El gran objetivo es dar seguridad a los ciudadanos. Se trata de una misión trascendente y de respuesta lo más rápida posible ante situaciones de violencia provocadas por la delincuencia, desde copamientos hasta rapiñas y arrebatos. El Servicio 911 de Emergencia Policial fue creado como un mecanismo de reacción con celeridad ante casos apremiantes que puede vivir cualquier ciudadano, en tiempos en los que la delincuencia tiene llamativa agresividad y ha crecido en su acción, amenazando a toda la sociedad.

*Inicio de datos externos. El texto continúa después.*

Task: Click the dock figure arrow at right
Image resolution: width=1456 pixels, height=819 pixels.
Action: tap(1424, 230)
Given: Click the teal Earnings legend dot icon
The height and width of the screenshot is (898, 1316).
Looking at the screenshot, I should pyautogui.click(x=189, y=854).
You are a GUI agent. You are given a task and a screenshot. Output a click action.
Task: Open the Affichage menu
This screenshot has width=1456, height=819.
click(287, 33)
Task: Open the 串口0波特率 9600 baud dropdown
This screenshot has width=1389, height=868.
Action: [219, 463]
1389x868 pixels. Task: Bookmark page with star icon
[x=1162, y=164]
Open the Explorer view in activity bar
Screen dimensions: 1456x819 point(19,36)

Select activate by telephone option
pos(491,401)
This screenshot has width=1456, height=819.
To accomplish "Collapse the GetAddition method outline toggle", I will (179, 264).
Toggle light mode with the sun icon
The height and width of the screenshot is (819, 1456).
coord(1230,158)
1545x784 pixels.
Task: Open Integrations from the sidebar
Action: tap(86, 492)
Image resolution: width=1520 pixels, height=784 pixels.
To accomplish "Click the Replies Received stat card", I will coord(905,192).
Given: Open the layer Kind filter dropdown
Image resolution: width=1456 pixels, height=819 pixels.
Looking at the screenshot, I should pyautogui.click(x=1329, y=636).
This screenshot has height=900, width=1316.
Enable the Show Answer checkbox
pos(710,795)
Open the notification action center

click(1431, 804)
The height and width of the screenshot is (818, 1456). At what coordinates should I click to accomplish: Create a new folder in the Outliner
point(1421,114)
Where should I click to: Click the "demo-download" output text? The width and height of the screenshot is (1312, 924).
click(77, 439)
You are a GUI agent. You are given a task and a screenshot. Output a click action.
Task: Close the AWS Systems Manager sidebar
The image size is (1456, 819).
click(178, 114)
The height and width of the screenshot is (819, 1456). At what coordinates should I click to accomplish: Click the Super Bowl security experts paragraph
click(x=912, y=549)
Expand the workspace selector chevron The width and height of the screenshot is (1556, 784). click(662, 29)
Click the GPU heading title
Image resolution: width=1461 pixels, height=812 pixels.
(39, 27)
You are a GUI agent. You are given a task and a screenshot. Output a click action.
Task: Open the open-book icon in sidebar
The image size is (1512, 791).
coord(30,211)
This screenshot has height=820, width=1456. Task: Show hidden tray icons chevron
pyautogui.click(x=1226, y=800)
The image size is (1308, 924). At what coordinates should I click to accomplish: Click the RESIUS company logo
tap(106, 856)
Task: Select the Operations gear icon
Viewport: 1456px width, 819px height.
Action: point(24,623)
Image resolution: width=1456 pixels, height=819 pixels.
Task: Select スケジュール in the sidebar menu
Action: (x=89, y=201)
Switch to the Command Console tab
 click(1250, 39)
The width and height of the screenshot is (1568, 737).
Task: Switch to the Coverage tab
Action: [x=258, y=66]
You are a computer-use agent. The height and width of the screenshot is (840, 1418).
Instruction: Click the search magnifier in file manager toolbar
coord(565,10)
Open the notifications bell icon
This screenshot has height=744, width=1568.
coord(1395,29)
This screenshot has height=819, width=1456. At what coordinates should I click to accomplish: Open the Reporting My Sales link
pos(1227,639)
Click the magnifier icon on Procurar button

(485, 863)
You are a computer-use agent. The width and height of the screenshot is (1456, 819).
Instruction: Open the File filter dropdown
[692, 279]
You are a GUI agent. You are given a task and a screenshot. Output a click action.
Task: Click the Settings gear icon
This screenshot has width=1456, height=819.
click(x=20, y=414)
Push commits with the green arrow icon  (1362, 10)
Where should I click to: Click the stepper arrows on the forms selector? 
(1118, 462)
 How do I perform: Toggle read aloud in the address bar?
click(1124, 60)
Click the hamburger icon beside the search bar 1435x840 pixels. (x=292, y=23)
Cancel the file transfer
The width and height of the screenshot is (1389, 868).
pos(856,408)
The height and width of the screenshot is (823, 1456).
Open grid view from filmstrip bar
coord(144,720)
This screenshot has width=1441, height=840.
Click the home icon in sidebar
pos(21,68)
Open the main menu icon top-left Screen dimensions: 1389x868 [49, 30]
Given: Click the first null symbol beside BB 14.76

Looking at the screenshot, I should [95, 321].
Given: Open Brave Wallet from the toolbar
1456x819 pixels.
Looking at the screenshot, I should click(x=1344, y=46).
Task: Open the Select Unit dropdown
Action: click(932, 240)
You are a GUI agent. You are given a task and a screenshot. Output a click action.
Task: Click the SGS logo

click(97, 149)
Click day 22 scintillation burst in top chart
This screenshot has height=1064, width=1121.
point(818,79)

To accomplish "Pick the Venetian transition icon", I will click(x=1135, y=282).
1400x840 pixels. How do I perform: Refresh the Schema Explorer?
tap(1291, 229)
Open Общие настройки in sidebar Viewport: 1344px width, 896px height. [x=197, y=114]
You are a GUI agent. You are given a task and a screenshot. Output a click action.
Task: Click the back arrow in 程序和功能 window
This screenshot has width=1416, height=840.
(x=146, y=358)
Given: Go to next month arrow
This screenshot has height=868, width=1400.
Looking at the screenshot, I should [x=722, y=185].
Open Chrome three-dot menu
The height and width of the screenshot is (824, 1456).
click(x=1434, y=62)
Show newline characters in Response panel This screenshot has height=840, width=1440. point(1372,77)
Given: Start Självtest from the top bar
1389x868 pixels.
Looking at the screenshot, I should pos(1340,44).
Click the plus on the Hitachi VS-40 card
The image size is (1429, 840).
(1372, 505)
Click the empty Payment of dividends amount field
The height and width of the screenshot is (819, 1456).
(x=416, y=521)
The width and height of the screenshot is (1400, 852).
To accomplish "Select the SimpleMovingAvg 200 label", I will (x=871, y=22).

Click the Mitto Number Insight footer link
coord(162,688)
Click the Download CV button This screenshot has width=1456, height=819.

El hecho de que las autoridades policiales puedan actuar con rapidez para defender a los ciudadanos y combatir a los delincuentes merece la aprobación de los habitantes de Montevideo, la zona del país más castigada por los delitos. Pero, si a eso se agrega que el Servicio 911 ha ampliado su acción, no sólo mediante el uso de modernos equipos de computación y sistemas de comunicaciones desplegados en uno de los pisos de la Jefatura de Policía de Montevideo, sino también con la participación de médicos y sicólogos, la sociedad debe sentirse reconfortada por contar con un dispositivo que atiende las 24 horas no sólo hechos delictivos, sino también otras situaciones de emergencia que pueden presentarse, por ejemplo, en el hogar ante accidentes o cuadros críticos que afecten la salud de las personas.
Sin duda, el Ministerio del Interior y la Jefatura de Policía de Montevideo han dado un nuevo significado a la política de seguridad ciudadana, ampliando sus alcances para atender diversidad de emergencias que surgen en la vida cotidiana.
En cada jornada se reciben unas 1.400 llamadas, de las cuales 500 son emergencias reales y 300 requieren una respuesta inmediata, lo que da la magnitud de la la labor que deben cumplir los funcionarios policiales en el Centro de Operaciones y los integrantes del Cuerpo de Radio Patrulla, que son los primeros en llegar y actuar.
En parte por el Servicio 911, así como por otras acciones que llevan a cabo las autoridades, una encuesta difundida por El País, muestra que los montevideanos se sienten más seguros, en la calles y al dejar sola su casa.
Por cierto, proteger a la ciudadanía plantea enormes desafíos. Uruguay perdió mucho en materia de seguridad, pero todo indica que se está en el buen camino.